### Records shown
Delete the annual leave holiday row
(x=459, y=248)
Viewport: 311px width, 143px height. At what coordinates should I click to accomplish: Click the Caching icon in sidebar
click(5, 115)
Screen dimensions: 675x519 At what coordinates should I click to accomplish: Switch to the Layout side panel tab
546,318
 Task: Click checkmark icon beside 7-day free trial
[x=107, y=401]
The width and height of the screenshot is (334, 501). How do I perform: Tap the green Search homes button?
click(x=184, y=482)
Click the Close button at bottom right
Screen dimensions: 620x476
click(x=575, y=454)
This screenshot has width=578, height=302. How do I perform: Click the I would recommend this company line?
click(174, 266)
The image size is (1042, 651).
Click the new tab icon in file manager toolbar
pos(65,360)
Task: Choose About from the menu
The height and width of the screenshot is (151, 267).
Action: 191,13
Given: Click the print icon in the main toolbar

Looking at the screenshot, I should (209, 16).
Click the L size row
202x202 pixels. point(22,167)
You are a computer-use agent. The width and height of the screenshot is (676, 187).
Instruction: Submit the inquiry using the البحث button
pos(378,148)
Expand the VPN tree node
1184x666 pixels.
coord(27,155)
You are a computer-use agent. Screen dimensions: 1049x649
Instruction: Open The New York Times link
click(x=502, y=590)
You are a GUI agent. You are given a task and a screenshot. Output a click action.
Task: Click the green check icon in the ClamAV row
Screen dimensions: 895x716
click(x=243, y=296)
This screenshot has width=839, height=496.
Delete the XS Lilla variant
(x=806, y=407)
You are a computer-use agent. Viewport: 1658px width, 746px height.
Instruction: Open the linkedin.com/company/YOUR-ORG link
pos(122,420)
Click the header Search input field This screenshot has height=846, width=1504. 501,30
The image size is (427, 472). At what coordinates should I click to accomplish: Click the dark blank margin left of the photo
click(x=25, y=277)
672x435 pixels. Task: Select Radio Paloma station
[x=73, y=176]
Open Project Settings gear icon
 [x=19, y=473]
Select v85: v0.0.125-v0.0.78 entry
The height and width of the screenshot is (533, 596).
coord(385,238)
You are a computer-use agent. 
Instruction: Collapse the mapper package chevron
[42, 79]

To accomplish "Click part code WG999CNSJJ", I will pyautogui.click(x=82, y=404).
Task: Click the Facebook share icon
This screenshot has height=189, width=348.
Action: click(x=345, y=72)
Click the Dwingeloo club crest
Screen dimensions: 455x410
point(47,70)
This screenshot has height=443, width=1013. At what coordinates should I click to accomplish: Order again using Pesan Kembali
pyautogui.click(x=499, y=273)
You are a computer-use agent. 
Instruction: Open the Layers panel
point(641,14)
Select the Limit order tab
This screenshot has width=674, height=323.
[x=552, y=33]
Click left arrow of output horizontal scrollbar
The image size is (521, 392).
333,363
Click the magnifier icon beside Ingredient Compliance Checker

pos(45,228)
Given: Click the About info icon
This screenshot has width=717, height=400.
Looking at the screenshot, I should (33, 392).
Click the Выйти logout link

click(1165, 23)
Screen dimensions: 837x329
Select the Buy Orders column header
######
**To do**. Find the word "About" in the records, and report each line that has it.

**Exercise output**.
Task: Choose About from the menu
Given: Click the About info icon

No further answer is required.